Hikmah yang pertama yaitu agar dengan berpuasa kita semua bisa menjadi hamba yang bertakwa kepada Allah SWT. Sebagaimana tujuan pokok diwajibkannya puasa kepada orang-orang yang beriman yaitu agar mereka bisa menjadi hamba yang bertakwa. Hal ini sebagaimana telah ditegaskan oleh Allah dalam Al-Quran, Dia berfirman:

ياأَيُّهَا الَّذِينَ آمَنُواْ كُتِبَ عَلَيْكُمُ الصِّيَامُ كَمَا كُتِبَ عَلَى الَّذِينَ مِن قَبْلِكُمْ لَعَلَّكُمْ تَتَّقُونَ

Artinya, "Wahai orang-orang yang beriman! Diwajibkan atas kamu berpuasa sebagaimana diwajibkan atas orang sebelum kamu agar kamu bertakwa." (QS Al-Baqarah [2]: 183)

Ayat di atas memiliki nilai adiluhung, bahwa puasa seharusnya bisa menjadi mediator bagi kita semua untuk meningkatkan ketakwaan kepada Allah.

Dengan berpuasa, seseorang sudah berkomitmen menyempurnakan ketakwaannya, sebagaimana definisi dari takwa itu sendiri yaitu, mengerjakan semua perintah Allah dan menjauhi larangan-Nya.

Dari tujuan tersebut, mari kita evaluasi kembali ibadah puasa yang kita lakukan selama ini, apakah sudah menjadikan kita hamba yang benar-benar bertakwa kepada-Nya?

Sudahkan puasa menjadikan kita hamba yang benar-benar semangat dalam meningkatkan ibadah dan ketaatan kepada-Nya? Atau justru ibadah yang kita lakukan selama ini tidak memberikan bekas apa-apa pada diri kita, nauzubillah min zalik.

Cara paling gampang untuk mengetahui ibadah puasa kita diterima atau tidak oleh Allah SWT adalah dengan melihat semangat dan konsistensi kita untuk terus beribadah setelah bulan Ramadhan.
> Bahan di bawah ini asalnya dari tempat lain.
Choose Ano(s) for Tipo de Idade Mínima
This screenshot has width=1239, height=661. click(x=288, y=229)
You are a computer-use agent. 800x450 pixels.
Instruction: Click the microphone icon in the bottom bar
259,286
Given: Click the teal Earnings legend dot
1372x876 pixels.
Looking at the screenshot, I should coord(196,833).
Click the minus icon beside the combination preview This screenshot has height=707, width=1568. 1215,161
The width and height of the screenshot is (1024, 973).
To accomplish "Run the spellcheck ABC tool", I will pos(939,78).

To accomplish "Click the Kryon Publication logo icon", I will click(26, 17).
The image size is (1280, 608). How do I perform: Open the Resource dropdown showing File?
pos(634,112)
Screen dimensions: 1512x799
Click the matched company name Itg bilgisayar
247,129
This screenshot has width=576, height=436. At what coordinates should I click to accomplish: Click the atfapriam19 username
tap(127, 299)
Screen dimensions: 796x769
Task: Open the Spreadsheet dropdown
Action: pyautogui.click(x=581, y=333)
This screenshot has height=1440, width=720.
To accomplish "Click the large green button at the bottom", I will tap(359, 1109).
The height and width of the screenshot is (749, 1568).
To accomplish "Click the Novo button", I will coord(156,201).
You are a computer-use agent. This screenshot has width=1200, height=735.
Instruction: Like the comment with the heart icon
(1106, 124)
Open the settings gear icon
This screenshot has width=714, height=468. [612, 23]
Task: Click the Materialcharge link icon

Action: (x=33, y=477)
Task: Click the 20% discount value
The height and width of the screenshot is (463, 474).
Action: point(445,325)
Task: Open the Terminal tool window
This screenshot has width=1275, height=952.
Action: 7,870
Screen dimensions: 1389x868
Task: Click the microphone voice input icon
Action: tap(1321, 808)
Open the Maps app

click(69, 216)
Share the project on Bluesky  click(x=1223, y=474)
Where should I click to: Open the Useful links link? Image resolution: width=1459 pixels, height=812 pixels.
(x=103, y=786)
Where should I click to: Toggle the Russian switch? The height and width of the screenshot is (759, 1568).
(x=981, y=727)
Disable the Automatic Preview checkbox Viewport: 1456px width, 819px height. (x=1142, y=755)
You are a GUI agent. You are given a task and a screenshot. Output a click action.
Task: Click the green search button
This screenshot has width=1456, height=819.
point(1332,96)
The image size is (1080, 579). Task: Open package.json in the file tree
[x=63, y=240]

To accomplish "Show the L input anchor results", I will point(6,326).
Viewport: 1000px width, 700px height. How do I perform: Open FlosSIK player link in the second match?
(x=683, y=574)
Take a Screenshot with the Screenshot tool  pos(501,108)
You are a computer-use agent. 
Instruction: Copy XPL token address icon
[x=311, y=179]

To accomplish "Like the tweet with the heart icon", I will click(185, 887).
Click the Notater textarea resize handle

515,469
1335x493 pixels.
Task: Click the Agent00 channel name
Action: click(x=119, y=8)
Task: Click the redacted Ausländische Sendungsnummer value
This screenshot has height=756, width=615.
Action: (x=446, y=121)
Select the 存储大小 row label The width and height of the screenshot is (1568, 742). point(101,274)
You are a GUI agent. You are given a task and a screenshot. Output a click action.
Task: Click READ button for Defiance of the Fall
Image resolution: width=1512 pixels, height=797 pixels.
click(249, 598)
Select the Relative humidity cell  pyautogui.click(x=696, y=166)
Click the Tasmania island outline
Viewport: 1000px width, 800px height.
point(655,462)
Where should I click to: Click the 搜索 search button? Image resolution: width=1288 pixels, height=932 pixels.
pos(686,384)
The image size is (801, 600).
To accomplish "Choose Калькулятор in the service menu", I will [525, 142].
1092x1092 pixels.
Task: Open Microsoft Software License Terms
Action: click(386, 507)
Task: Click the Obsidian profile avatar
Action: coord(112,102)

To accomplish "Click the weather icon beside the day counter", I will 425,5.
Jika terus semangat, menunjukkan bahwa ibadah yang kita lakukan selama bulan Ramadhan menjadi ibadah yang diterima. Jika tidak semangat, menunjukkan bahwa ibadah kita selama ini ditolak oleh Allah. Hal ini sebagaimana dikatakan oleh Imam Ibnu Rajab dalam Kitab Lathaiful Ma'arif, yaitu:

عَلاَمَةُ قَبُوْلِ الطَّاعَةِ أَنْ تُوْصَلَ بِطَاعَةٍ بَعْدَهَا وَ عَلَامَةُ رَدِّهَا أَنْ تُوْصَلَ بِمَعْصِيَةٍ. مَا أَحْسَنَ الْحَسَنَةِ بَعْدَ الْحَسَنَةِ وَأَقْبَحَ السَّيِّئَةِ بَعْدَ الْحَسَنَةِ

Artinya, "Tanda-tanda diterimanya ketaatan adalah dengan konsisten terus beribadah setelahnya. Dan tanda-tanda ditolaknya ketaatan adalah dengan melakukan kemaksiatan setelahnya. Betapa mulianya suatu ibadah yang dilakukan setelah ibadah yang lain, dan betapa jeleknya sebuah keburukan yang dilakukan setelah ibadah."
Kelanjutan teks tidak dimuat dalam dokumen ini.